Return each entry precisely as it appears below.

= = = = =

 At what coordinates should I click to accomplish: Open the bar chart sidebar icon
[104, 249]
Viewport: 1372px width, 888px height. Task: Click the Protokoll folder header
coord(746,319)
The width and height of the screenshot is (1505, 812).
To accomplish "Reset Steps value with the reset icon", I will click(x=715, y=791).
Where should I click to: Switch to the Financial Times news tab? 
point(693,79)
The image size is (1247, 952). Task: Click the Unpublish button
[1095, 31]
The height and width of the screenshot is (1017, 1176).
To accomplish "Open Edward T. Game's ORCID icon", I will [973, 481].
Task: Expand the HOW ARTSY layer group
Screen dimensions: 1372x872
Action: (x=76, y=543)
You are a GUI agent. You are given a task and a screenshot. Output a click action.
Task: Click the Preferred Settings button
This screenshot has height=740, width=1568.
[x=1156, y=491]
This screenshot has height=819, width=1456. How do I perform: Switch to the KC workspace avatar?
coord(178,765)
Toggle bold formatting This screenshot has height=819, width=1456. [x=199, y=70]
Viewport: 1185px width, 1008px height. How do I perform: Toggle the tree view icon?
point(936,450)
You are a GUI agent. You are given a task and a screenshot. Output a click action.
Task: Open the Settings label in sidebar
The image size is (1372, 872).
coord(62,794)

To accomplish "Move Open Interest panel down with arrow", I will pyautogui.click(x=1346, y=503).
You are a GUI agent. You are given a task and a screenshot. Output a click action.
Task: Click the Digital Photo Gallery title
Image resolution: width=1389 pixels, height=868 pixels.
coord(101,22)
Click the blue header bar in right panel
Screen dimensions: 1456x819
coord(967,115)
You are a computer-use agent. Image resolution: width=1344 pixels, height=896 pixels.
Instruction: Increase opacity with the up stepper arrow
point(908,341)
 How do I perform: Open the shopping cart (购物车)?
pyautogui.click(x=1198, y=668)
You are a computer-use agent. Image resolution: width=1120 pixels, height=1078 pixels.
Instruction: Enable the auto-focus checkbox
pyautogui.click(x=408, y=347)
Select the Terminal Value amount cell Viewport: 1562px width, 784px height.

= = = = =

#### Exercise result
 At what coordinates should I click to accomplish: Open the bar chart sidebar icon
[104, 249]
Viewport: 1372px width, 888px height. Task: Click the Protokoll folder header
coord(746,319)
The width and height of the screenshot is (1505, 812).
To accomplish "Reset Steps value with the reset icon", I will click(x=715, y=791).
Where should I click to: Switch to the Financial Times news tab? 
point(693,79)
The image size is (1247, 952). Task: Click the Unpublish button
[1095, 31]
The height and width of the screenshot is (1017, 1176).
To accomplish "Open Edward T. Game's ORCID icon", I will [973, 481].
Task: Expand the HOW ARTSY layer group
Screen dimensions: 1372x872
Action: (x=76, y=543)
You are a GUI agent. You are given a task and a screenshot. Output a click action.
Task: Click the Preferred Settings button
This screenshot has height=740, width=1568.
[x=1156, y=491]
This screenshot has height=819, width=1456. How do I perform: Switch to the KC workspace avatar?
coord(178,765)
Toggle bold formatting This screenshot has height=819, width=1456. [x=199, y=70]
Viewport: 1185px width, 1008px height. How do I perform: Toggle the tree view icon?
point(936,450)
You are a GUI agent. You are given a task and a screenshot. Output a click action.
Task: Open the Settings label in sidebar
The image size is (1372, 872).
coord(62,794)

To accomplish "Move Open Interest panel down with arrow", I will pyautogui.click(x=1346, y=503).
You are a GUI agent. You are given a task and a screenshot. Output a click action.
Task: Click the Digital Photo Gallery title
Image resolution: width=1389 pixels, height=868 pixels.
coord(101,22)
Click the blue header bar in right panel
Screen dimensions: 1456x819
coord(967,115)
You are a computer-use agent. Image resolution: width=1344 pixels, height=896 pixels.
Instruction: Increase opacity with the up stepper arrow
point(908,341)
 How do I perform: Open the shopping cart (购物车)?
pyautogui.click(x=1198, y=668)
You are a computer-use agent. Image resolution: width=1120 pixels, height=1078 pixels.
Instruction: Enable the auto-focus checkbox
pyautogui.click(x=408, y=347)
Select the Terminal Value amount cell Viewport: 1562px width, 784px height.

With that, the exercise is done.